Items from a data source

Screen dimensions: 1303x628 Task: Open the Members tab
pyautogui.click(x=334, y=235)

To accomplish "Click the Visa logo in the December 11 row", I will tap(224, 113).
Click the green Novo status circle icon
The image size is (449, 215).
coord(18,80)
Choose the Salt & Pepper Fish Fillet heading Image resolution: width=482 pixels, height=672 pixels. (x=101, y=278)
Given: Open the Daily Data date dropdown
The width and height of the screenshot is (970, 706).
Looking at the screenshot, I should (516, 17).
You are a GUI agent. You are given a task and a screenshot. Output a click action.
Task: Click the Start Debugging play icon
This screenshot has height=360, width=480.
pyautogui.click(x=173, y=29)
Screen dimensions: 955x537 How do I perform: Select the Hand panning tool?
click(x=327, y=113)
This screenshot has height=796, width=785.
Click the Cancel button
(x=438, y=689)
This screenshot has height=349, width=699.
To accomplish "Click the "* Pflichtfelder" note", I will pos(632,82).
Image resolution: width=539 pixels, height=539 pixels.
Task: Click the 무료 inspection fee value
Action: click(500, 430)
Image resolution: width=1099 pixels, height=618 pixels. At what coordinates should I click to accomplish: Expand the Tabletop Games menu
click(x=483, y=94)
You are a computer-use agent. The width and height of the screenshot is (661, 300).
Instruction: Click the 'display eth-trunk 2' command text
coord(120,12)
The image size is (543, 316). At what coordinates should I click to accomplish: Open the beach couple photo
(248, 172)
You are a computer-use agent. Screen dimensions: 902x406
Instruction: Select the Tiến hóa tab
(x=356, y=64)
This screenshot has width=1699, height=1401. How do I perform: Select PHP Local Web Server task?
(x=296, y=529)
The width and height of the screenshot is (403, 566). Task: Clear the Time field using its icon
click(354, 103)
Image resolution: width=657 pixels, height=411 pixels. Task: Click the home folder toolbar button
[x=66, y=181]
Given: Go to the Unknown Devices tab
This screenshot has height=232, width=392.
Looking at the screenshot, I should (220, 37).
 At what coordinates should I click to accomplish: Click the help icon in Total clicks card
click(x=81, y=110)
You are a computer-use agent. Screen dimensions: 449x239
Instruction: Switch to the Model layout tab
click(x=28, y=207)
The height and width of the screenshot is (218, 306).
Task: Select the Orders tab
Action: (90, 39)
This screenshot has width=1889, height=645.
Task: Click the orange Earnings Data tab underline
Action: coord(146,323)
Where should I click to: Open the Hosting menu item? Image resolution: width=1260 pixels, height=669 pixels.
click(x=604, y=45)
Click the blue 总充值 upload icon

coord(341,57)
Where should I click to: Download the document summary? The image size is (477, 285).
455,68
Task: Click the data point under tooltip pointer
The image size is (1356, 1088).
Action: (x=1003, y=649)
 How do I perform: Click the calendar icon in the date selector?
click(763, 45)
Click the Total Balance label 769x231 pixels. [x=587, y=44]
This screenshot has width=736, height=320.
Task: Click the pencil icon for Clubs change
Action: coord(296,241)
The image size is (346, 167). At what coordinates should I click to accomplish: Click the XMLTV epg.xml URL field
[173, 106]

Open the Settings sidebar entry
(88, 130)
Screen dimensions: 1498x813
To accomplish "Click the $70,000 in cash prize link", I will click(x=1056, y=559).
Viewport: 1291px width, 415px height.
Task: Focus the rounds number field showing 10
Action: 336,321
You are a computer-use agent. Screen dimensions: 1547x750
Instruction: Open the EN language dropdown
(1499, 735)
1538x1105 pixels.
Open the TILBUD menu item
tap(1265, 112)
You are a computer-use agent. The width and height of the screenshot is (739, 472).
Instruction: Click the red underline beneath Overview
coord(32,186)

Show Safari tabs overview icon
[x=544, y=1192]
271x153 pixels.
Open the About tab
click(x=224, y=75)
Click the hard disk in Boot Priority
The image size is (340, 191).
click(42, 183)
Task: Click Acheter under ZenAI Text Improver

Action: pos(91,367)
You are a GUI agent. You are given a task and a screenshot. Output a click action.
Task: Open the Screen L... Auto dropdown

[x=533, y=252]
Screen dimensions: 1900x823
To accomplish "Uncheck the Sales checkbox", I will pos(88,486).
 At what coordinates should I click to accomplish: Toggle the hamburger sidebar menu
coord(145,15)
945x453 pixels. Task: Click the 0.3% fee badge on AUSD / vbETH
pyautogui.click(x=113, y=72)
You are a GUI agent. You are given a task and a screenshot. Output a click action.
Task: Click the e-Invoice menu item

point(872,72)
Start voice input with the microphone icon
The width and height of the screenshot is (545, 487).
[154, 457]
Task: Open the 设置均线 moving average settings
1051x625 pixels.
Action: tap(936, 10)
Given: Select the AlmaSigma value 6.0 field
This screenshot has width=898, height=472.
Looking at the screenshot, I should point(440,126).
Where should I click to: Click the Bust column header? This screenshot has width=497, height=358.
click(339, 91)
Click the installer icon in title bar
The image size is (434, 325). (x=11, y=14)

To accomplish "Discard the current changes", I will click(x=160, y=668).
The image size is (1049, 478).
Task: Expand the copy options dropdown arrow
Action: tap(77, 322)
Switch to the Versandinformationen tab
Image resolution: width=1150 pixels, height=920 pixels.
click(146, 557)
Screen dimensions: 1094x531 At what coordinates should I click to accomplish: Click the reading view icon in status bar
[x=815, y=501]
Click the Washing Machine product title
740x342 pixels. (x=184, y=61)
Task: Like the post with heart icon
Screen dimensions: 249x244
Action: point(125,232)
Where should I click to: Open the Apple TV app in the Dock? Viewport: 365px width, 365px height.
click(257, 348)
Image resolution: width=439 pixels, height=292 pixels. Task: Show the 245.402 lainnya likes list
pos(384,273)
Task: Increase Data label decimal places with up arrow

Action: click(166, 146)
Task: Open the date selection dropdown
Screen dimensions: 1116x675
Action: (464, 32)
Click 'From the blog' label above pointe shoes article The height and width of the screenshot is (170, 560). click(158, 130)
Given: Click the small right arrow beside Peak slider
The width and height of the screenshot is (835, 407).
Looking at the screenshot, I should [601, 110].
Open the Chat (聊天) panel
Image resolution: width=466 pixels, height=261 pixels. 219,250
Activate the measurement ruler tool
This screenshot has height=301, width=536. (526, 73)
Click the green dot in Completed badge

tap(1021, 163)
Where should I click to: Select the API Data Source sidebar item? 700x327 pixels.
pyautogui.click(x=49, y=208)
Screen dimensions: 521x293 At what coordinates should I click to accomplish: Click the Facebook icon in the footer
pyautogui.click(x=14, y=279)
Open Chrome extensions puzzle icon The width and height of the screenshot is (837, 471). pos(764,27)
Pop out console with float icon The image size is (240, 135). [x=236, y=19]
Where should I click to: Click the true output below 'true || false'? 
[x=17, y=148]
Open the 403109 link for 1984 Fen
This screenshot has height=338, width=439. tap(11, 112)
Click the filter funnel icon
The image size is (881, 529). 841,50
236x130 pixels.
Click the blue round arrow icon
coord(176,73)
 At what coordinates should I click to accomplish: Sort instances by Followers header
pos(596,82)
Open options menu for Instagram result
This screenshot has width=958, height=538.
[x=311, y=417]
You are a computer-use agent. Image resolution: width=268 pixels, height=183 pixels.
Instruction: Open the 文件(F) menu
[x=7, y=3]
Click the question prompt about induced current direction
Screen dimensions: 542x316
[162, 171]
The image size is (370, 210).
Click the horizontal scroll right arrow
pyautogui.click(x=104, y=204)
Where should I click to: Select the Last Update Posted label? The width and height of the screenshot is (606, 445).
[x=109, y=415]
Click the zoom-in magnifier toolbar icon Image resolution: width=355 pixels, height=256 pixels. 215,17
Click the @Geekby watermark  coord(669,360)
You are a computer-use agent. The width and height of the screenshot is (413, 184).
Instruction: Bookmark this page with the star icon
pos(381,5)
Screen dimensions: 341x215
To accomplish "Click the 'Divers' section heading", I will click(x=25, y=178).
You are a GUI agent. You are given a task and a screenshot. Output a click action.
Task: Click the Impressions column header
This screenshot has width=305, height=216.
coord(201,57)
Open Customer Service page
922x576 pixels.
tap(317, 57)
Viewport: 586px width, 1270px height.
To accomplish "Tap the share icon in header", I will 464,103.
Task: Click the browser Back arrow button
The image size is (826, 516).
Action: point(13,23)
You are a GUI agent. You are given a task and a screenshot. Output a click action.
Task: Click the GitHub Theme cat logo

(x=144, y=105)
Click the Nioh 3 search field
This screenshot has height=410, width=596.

Assigned task: Determine how many lines in the records include the word "heading", and reply with that number alone.

Exercise output: 2